When I first learned this technique as an official Cognitive Behavioral Therapy technique I was very surprised.
Because I had already heard of this technique being practiced as a form of meditation.
In East Asia, monks are given this method as means to quiet their mind. Paradoxically however, this technique actually works by vocally (internally or aloud) saying what you see and experience.
If you want to read more on this overlap between buddhism and psychology, you can visit this BBC article here: http://www.bbc.co.uk/guides/zqrx34j
When you do this technique, what you will see and experience firsthand is the power of your intrusive thoughts to disrupt your attention and hijack your mind.
You will experience this firsthand.
By experiencing this hijacking firsthand, you will realize that your intrusive thoughts happen automatically.
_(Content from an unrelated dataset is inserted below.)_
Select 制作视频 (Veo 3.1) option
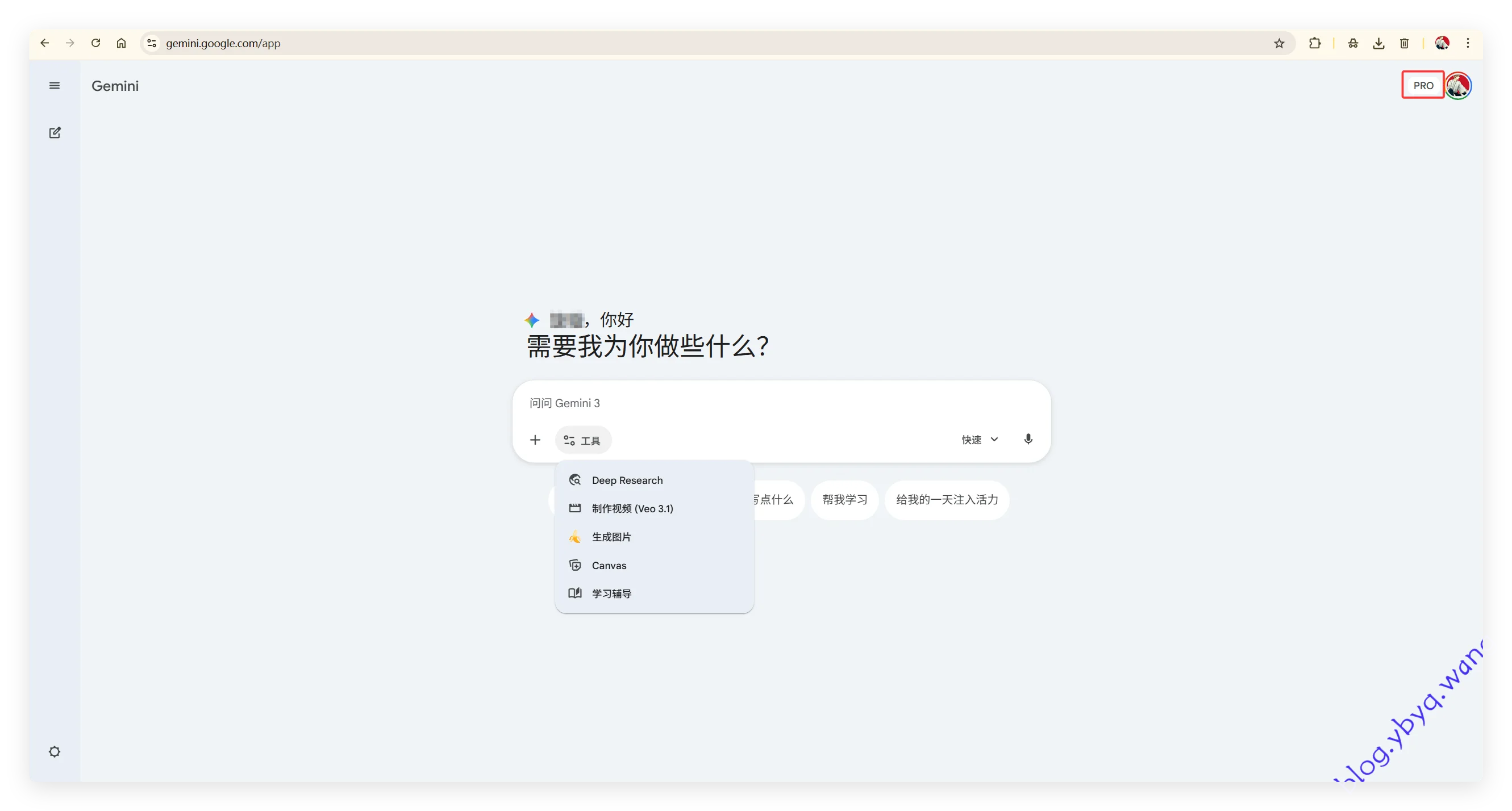1512x811 pixels. point(632,508)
This will give you the Power Back. Your Power will come back as you realize this intrusive thoughts happen automatically.
This way, you won’t react and make a negative thought turn into 10 negative thoughts!!!
Let’s give an example.
- First you start out by saying aloud (or quietly to yourself) things that you notice around you.
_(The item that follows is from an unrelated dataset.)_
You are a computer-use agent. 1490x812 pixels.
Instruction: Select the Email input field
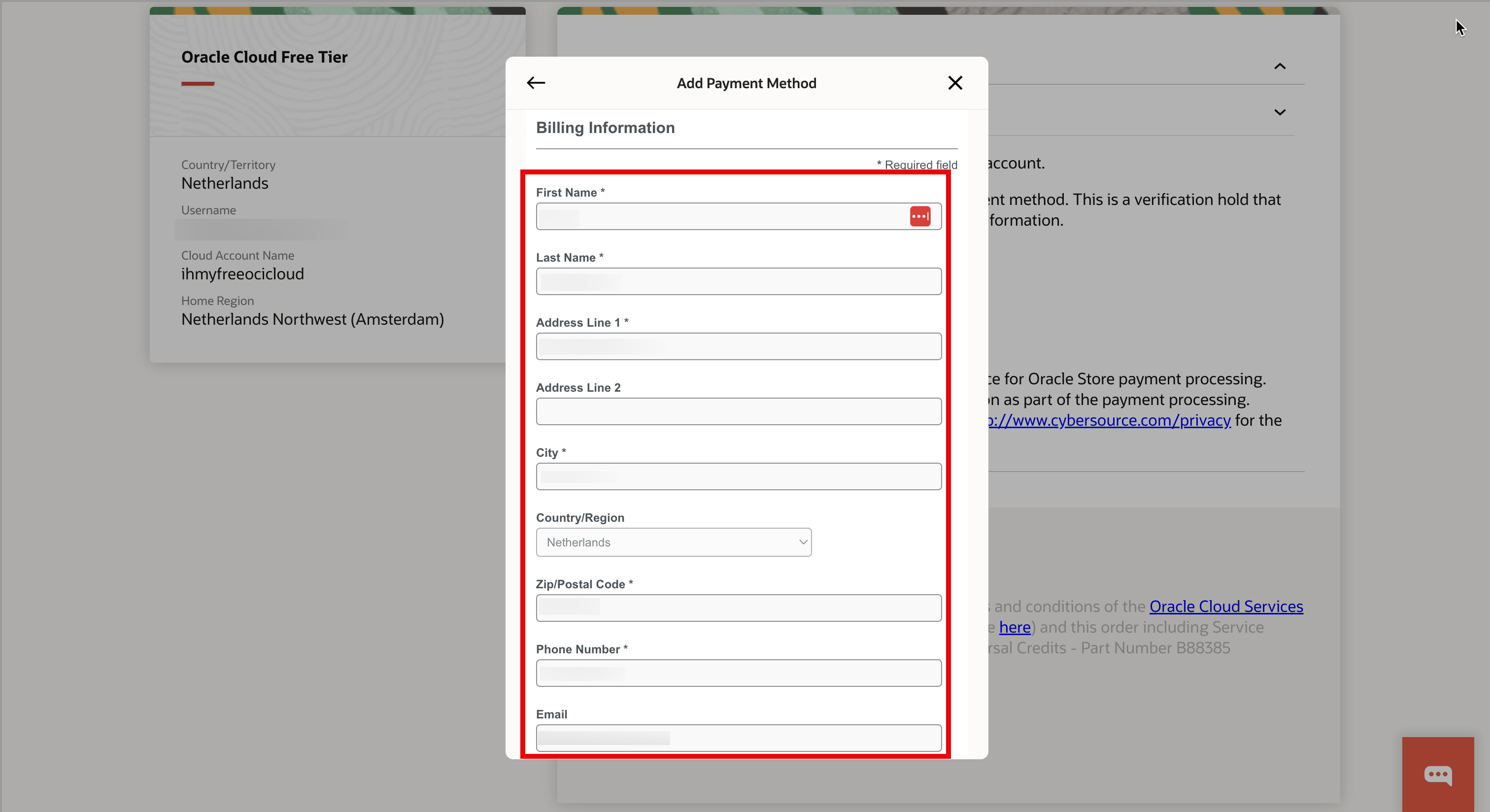(x=738, y=738)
- You say things like “I see a cat” “I see a chair” “I see a wall” “I see paper”.
- Eventually you will have an intrusive thought and a chain reaction.
- This will look like “I see a pen” “Dammit!!! I had tons of food today. I can’t believe I am such a worthless failure. I am never going to lose weight. I always fail.”
- As you practice this technique you will see that these intrusive thoughts just happen automatically …
Which means you NEED to expect these Automatic thoughts to occur. This is of the utmost importance.
By expecting these thoughts to occur, it doesn’t make the thoughts go away.
Have you ever tried to make your thoughts go away, but couldn’t?
And then felt like a failure?
We don’t want that. We want to expect that these thoughts are going to come back and bug you.
Paradoxically, expecting these thoughts is one of the greatest enlightenments we can have.
When you expect these thoughts, you don’t beat yourself up as much for them.
You can then gain “headspace” around these thoughts to change them.
How do you change an automatic negative thought?
Well, instead of hating yourself and resenting yourself for having this negative thought …
You can start to evaluate this negative thought instead.
You can look at if there are any facts behind this negative thought, for starters.
How many times have you thought to yourself, “I am a 100% irredeemable failure!”
Well, what are the facts behind this thought. Is it true that you are a 100% failure? Maybe you are only 50% of a failure. But a 100% is too extreme.
Are you truly irredeemable? No.
By seeing this thoughts differently, you can program your mind differently.